1

I have a Server 2008R2 Hyper-V cluster with 2 nodes. They use a CSV on a SAN. I use SCVMM to manage them. We recently had several crashes that caused a failover, making virtual machines die and start up on the other node. For the most part, this worked fine. At one point during a power failure, both nodes were unable to access the SAN for a moment, to the CSV went offline. Bringing it online in Failover Cluster Manager worked, and most of the virtual machines started just fine.

One virtual machine however will not start.
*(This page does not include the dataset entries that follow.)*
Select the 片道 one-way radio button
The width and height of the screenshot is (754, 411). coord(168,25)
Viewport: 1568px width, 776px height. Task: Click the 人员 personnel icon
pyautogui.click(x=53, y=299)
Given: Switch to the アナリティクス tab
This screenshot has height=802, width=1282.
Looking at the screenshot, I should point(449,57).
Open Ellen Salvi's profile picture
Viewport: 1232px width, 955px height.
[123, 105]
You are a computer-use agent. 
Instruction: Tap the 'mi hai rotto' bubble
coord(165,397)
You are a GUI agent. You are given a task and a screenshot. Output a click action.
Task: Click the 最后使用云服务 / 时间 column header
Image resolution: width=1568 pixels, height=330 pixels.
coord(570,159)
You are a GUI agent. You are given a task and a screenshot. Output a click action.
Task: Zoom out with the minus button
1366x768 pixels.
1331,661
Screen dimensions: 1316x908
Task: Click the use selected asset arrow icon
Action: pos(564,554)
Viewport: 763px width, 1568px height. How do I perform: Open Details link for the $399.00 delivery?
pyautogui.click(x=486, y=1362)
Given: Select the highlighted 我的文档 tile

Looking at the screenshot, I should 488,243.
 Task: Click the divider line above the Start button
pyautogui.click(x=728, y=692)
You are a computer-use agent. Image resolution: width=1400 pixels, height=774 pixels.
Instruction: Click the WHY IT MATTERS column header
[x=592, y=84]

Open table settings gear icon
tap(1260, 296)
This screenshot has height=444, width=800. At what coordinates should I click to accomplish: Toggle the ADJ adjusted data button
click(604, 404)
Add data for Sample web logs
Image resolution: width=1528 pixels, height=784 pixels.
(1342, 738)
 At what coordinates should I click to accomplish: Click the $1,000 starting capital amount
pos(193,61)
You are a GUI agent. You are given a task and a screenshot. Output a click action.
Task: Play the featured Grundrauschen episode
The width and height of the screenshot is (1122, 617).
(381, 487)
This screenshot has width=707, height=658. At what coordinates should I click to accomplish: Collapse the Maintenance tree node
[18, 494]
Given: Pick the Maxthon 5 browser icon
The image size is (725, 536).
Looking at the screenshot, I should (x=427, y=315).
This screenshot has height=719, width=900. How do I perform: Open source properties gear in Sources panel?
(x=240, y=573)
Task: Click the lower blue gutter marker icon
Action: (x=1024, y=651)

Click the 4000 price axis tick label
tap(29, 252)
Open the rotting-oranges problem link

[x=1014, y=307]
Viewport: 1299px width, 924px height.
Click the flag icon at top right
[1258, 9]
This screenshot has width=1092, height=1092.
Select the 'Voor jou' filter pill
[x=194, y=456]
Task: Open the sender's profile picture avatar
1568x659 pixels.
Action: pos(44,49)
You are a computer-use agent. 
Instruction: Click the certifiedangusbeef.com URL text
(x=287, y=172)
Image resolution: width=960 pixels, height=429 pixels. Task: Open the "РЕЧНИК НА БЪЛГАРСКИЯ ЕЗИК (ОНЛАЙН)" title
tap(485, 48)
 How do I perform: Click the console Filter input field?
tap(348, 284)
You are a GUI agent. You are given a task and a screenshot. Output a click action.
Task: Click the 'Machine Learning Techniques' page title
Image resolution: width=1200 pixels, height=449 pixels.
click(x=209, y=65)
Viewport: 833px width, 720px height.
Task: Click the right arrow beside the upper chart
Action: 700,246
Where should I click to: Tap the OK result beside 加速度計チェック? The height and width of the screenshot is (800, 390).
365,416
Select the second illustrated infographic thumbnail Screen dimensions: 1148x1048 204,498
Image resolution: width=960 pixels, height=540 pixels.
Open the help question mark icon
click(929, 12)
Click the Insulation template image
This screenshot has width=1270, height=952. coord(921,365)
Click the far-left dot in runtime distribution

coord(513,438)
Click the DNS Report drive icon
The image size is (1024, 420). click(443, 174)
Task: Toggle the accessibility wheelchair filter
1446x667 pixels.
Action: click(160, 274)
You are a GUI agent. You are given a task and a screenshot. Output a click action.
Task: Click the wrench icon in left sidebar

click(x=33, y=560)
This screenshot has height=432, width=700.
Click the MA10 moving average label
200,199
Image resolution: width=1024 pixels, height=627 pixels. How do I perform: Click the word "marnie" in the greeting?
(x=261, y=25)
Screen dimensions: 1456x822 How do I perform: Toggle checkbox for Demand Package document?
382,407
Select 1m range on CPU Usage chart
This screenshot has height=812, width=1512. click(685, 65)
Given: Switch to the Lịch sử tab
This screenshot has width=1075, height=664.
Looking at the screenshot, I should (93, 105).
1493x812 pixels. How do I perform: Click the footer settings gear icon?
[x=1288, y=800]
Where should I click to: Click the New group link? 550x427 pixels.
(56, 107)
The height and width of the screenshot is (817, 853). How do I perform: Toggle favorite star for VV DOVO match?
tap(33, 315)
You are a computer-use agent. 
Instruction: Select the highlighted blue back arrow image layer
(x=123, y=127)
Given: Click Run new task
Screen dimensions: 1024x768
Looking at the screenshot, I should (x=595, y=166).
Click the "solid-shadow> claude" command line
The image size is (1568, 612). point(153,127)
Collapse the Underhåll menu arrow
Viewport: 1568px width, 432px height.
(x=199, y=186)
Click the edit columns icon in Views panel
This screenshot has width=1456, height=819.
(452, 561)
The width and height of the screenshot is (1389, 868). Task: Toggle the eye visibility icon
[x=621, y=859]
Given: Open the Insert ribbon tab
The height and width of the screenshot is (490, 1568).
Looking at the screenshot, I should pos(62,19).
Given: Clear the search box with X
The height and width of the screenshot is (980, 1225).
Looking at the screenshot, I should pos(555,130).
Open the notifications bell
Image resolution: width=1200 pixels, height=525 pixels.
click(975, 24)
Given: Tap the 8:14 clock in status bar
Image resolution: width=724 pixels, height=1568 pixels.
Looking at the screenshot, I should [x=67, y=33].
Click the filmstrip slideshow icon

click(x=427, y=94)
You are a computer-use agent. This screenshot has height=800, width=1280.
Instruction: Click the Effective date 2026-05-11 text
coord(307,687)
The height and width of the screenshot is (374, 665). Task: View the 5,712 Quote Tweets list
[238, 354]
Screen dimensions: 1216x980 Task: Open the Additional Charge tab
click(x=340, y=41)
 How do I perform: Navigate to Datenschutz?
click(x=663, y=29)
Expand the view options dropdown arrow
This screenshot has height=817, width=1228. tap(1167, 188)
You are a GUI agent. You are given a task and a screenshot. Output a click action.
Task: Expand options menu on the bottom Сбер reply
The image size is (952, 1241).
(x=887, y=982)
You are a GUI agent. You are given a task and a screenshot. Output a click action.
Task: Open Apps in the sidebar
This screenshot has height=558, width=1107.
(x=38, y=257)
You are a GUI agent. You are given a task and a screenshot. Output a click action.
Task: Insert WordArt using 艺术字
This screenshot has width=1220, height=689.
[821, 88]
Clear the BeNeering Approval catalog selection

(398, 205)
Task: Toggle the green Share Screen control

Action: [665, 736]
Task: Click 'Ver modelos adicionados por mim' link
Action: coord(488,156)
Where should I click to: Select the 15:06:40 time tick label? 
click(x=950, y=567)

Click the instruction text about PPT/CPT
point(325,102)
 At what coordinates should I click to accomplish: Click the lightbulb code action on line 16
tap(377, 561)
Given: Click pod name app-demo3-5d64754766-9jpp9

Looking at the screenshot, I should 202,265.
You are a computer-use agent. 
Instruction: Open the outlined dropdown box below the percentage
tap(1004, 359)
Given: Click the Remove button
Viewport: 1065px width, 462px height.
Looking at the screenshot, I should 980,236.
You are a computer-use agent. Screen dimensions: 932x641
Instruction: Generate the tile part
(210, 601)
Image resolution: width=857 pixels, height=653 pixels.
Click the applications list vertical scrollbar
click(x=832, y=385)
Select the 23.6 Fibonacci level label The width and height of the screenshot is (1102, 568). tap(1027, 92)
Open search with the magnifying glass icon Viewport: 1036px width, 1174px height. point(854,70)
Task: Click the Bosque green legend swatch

  • In SCVMM, it shows as missing.
  • In Failover Cluster Manager, it shows as Offline, with the "SCVMM hostname Configuration" resource failed.
  • Trying to start the failed Configuration resource, or move the virtual machine to the other node results in a 5 minute wait, followed by the error "Error Code: 0x80071714 The group is unable to accept the request since it is moving to another node".

Besides the error above, there don't seem to be any recent relevant logs in the failover cluster or windows event logs on either node. There are some in Critical events I can see in failover cluster manager from when the failures happened last week:

  • Event ID 21502: 'SCVMM hostname Configuration' failed to register the virtual machine with the virtual machine management service.
  • 25 minutes later, Event ID 1230: Cluster resource 'SCVMM hostname Configuration' (resource type '', DLL 'vmclusres.dll') either crashed or deadlocked. The Resource Hosting Subsystem (RHS) process will now attempt to terminate, and the resource will be marked to run in a separate monitor.
  • That one was repeated 3 more times, 5 minutes apart.
  • No logs since then.

I've looked at files on the SAN. All of them appear to be intact. The XML configuration file seems to be valid (some research showed this could happen if the XML file got corrupted).

Edit: I have also run the cluster validation report. Besides the failed resource and some expected errors that it couldn't test the disks while they are online, everything looks fine.

How do I go about getting this virtual machine running again?

Grant
  • 17,671
  • 14
  • 69
  • 101
  • This may be the time to call Microsoft support. If the VMM database is in an inconsistent state, a MS support call may be the only *supported* method of resolving the error. This is why it's so important to have UPSes with shutdown software. – MDMarra Jan 03 '14 at 19:40
  • @mdmarra its not really vmm that's messed up its failover clustering. But youre right support may be my best option. Google has found nothing but my own post. Thank god its a test VM not production. – Grant Jan 03 '14 at 21:15

1 Answers1

0

Despite not knowing exactly what caused the problem, it was pretty easy to get the VM running again:

  • Figure out which node the problem VM is on
  • Put it in maintenance mode in VMM (or just live migrate everything off that node). The problem VM will still be stuck on that node.
  • Stop the cluster service on that node, then start it again.

When I stopped the cluster service, the VM was immediately taken over by one of the remaining nodes and started up automatically.

Grant
  • 17,671
  • 14
  • 69
  • 101